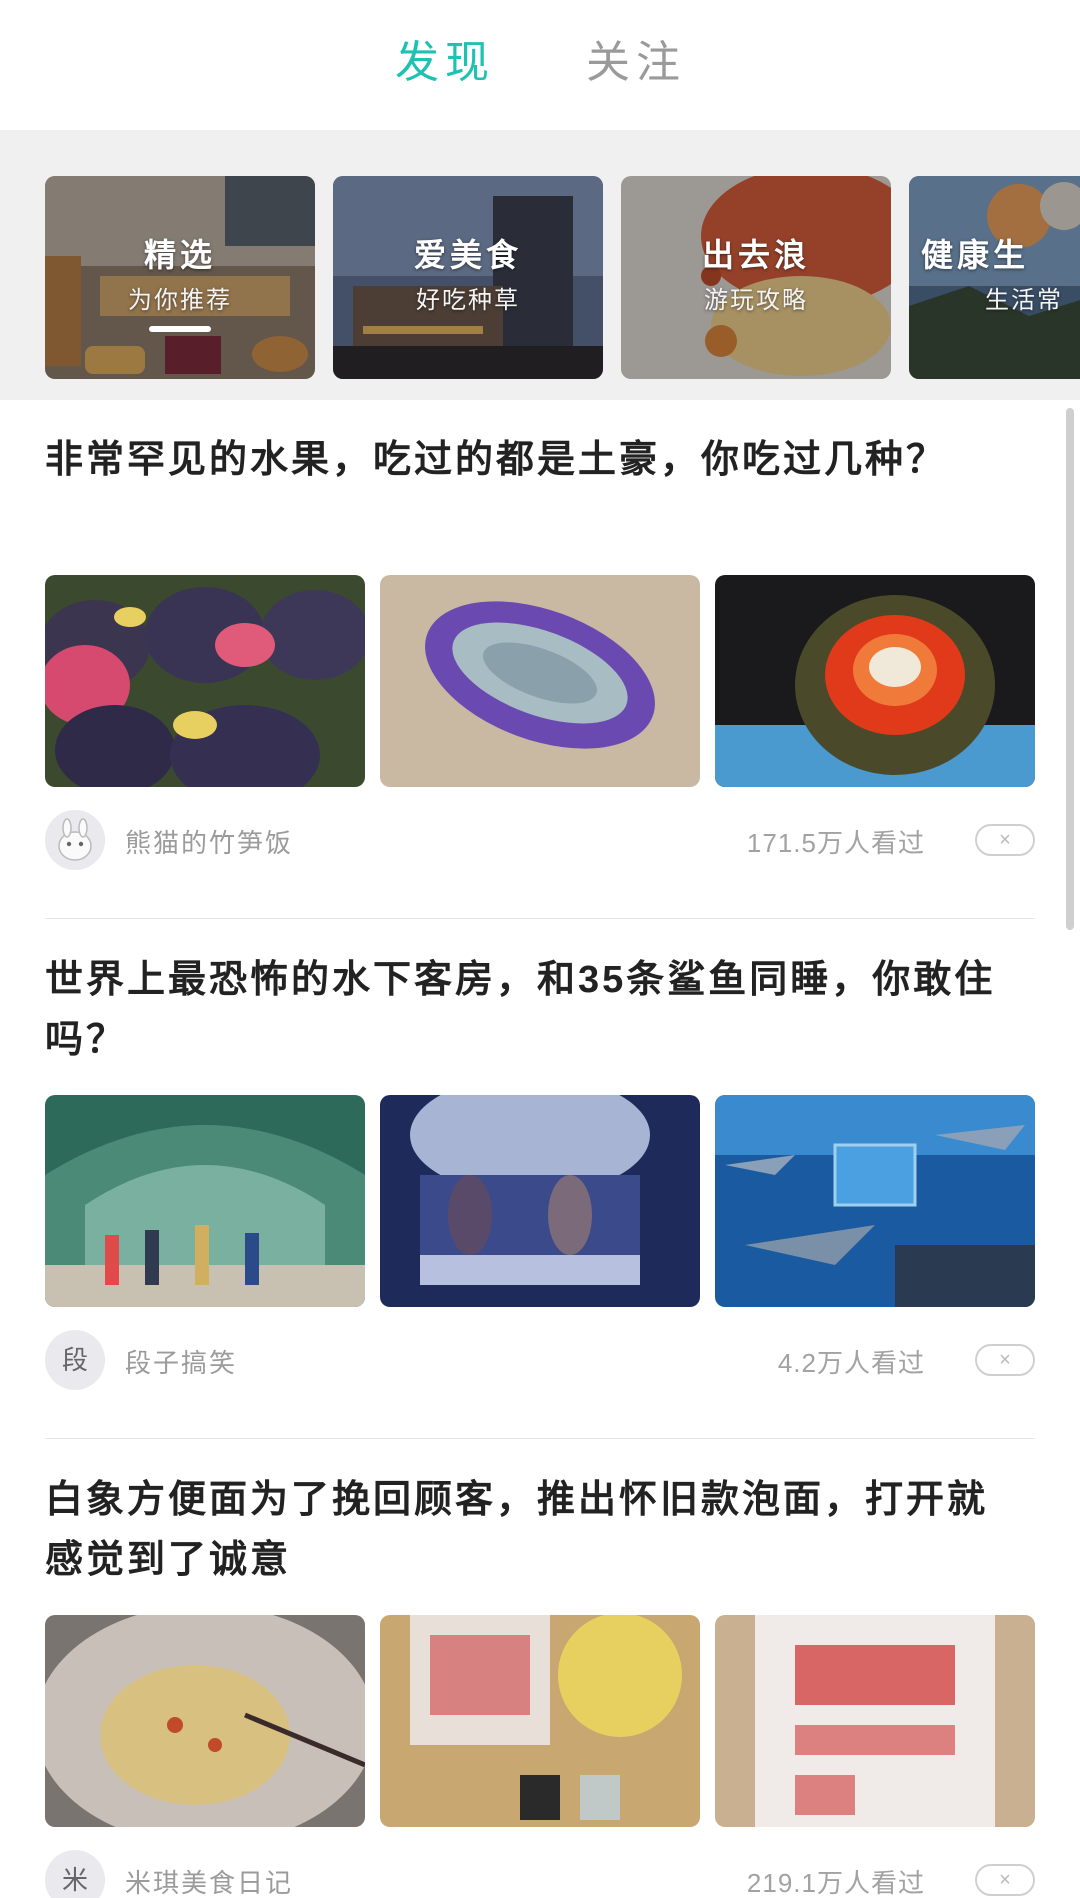  I want to click on category-card-travel: 出去浪 游玩攻略, so click(756, 278).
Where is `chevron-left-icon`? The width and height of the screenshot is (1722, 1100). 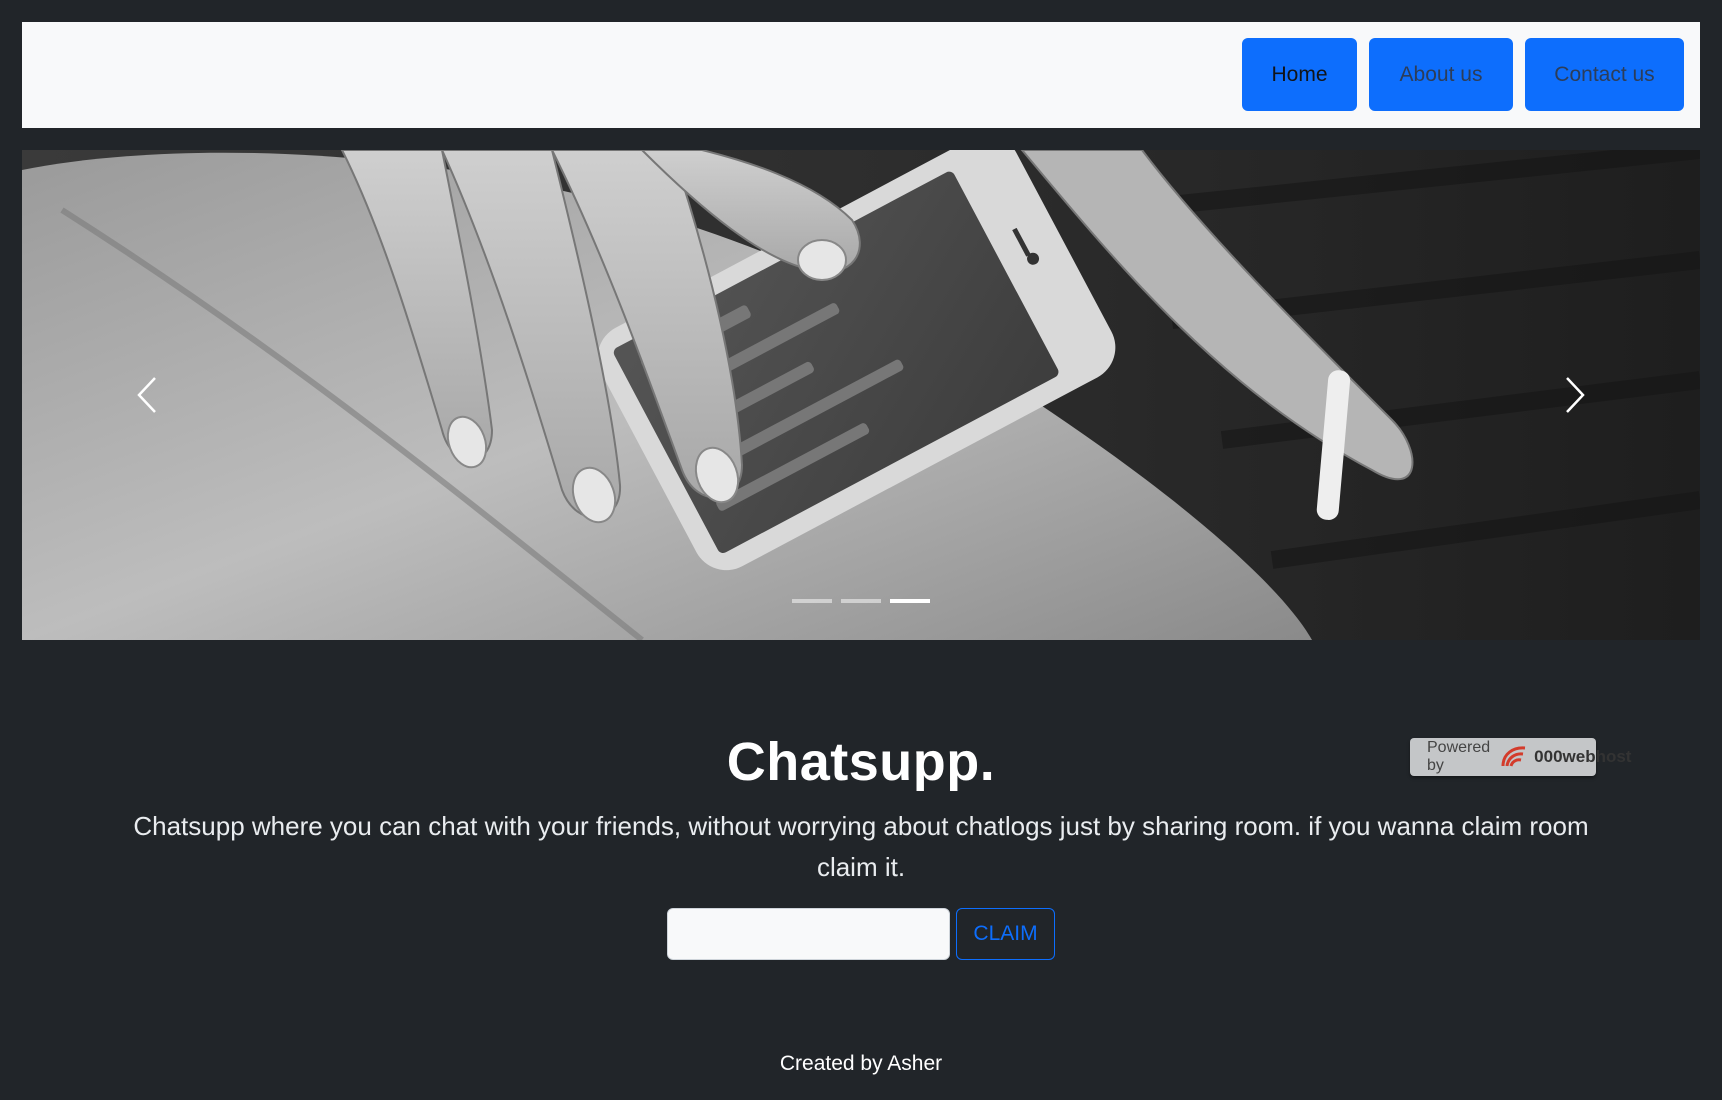 chevron-left-icon is located at coordinates (146, 395).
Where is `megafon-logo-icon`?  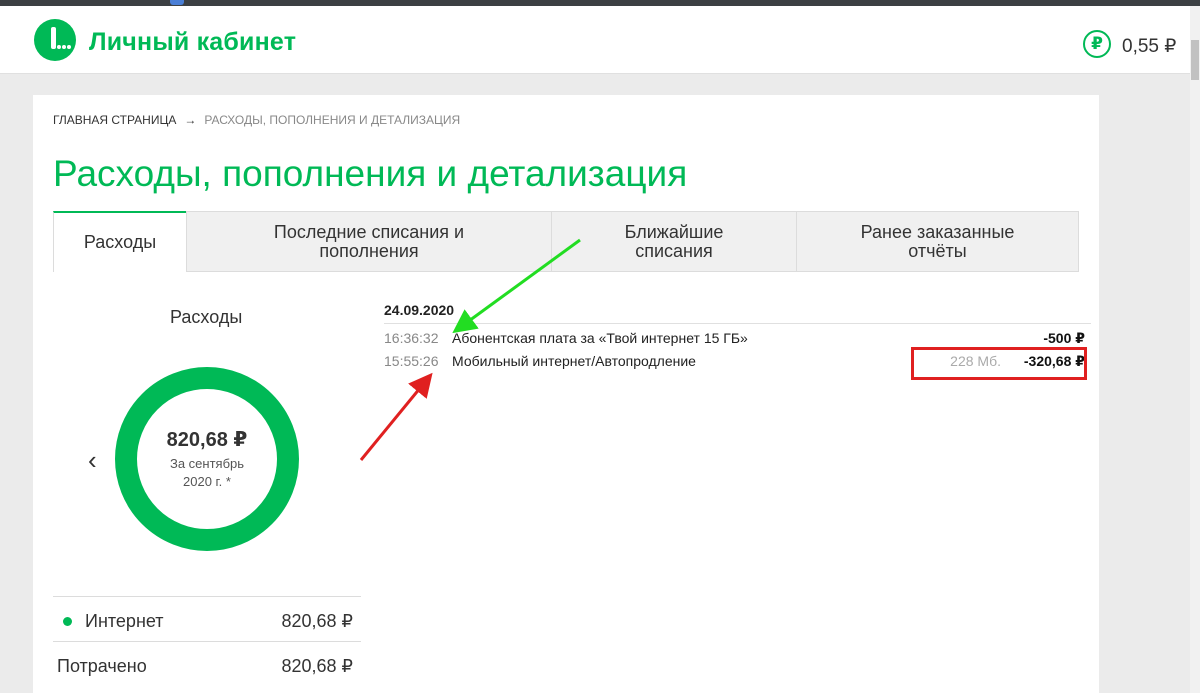
megafon-logo-icon is located at coordinates (55, 40).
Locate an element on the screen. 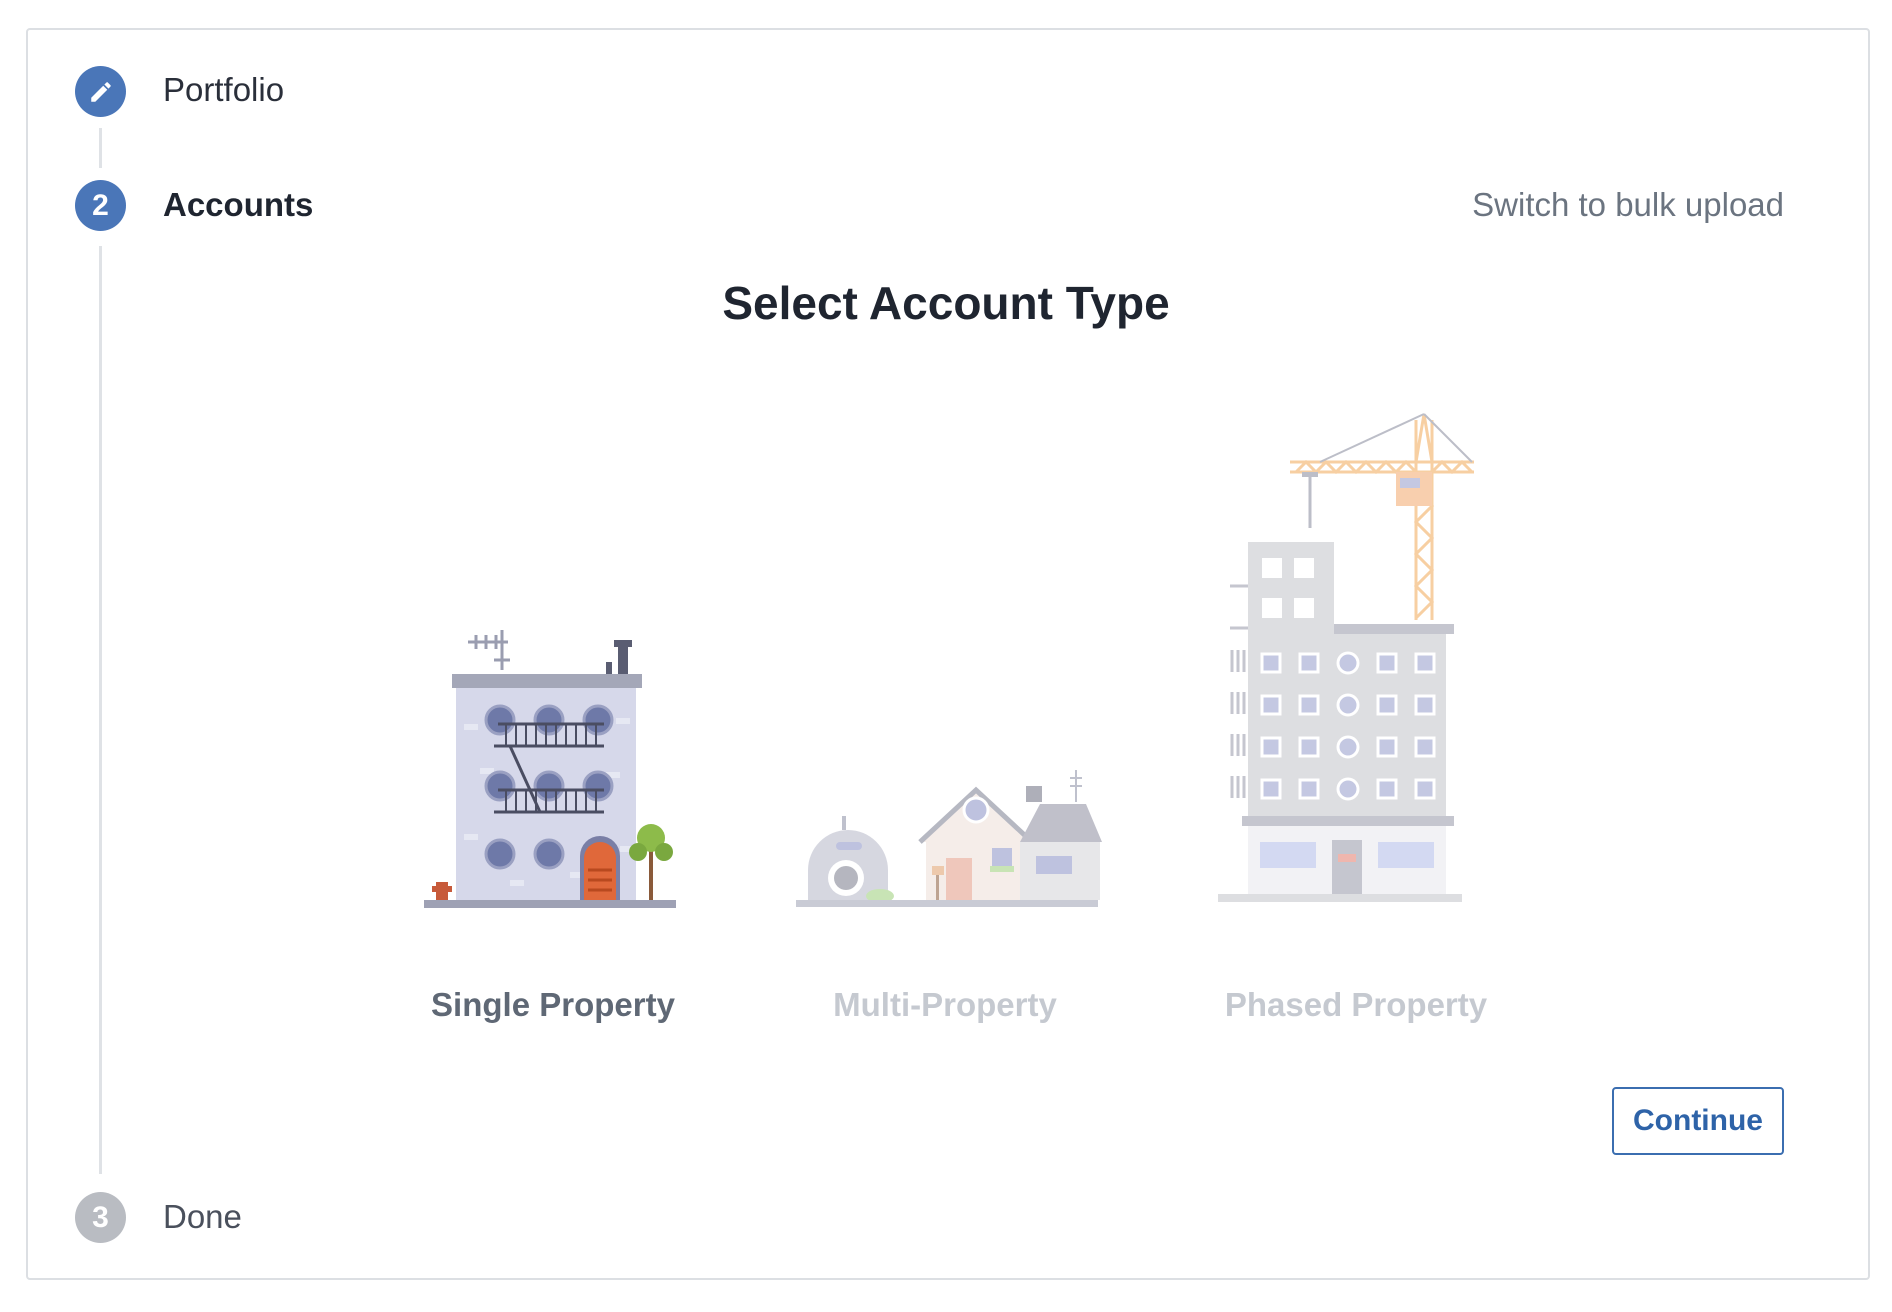  step-3-number: 3 is located at coordinates (100, 1217).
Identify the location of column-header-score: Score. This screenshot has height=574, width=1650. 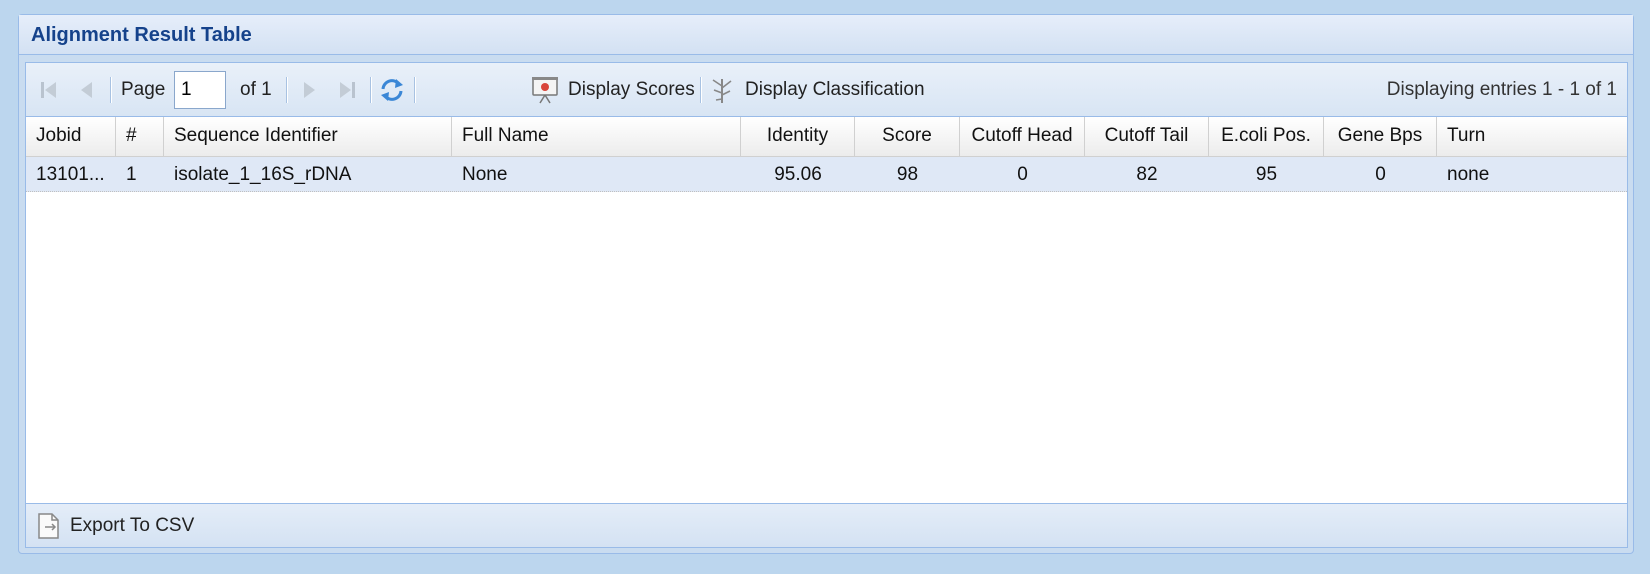
(908, 136).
☆ ☆ ☆
> _Assignment_: Express the items from the line containing "Identify the location" through the end of the items as a two-column CSV with the headers item_text and answer, one row per item. Put each item's text and its answer in a single quoted field, replace line breaks with spaces, and omit the pictures.

> _Exercise solution_:
item_text,answer
"Identify the location of column-header-score: Score. This screenshot has height=574, width=1650.","(908, 136)."